### TASK DESCRIPTION
With pictures left out, output exactly the lines from the line holding "The height and" through the end of the data, both included.

Saved data entries
== == ==
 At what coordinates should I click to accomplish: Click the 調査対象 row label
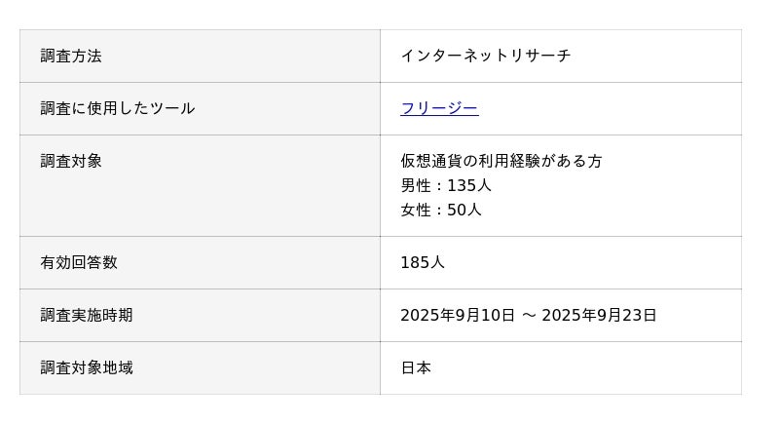71,161
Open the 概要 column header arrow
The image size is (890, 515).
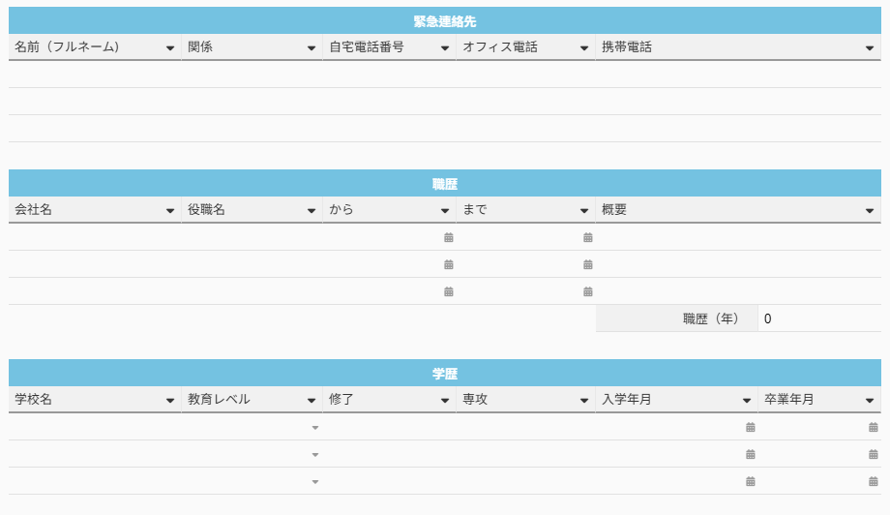click(x=871, y=210)
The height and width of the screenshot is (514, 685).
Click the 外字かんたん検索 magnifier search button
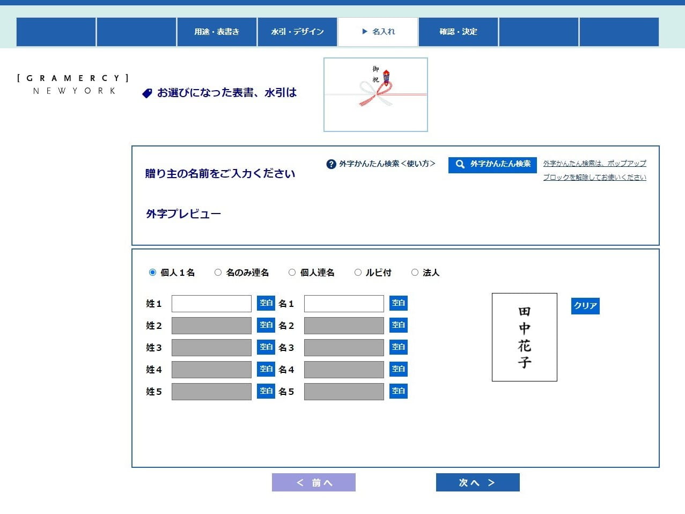[492, 164]
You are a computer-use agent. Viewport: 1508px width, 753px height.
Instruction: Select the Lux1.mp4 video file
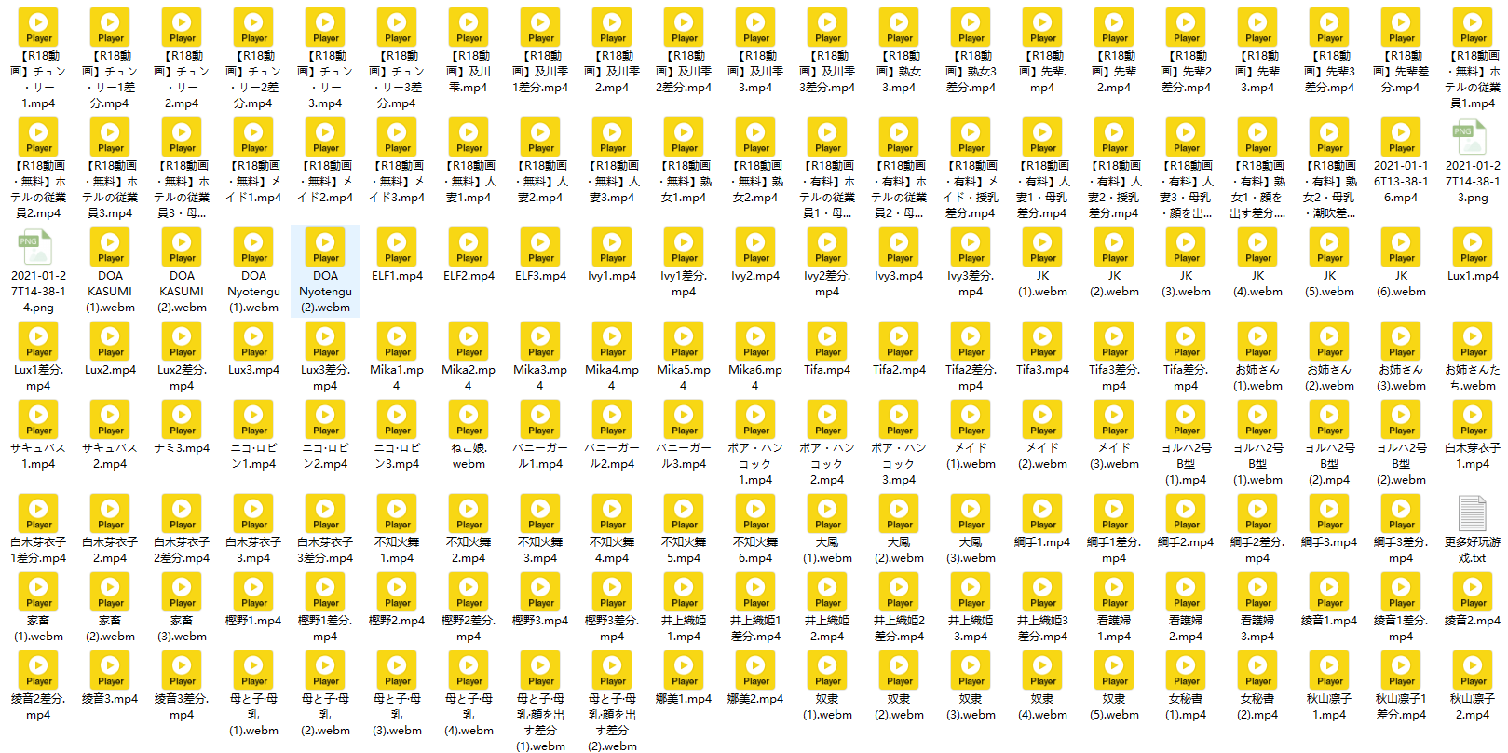click(1473, 247)
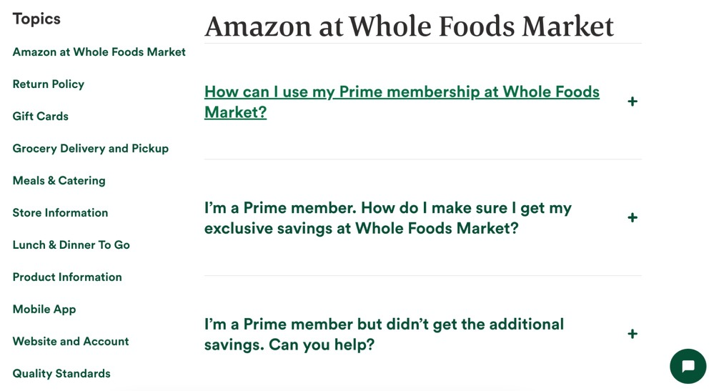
== == ==
### RESULT
The height and width of the screenshot is (514, 685).
Click the 外字かんたん検索 magnifier search button
[492, 164]
You are a computer-use agent. Viewport: 1508px width, 753px height.
Instruction: Select the Lux1.mp4 video file
click(1473, 247)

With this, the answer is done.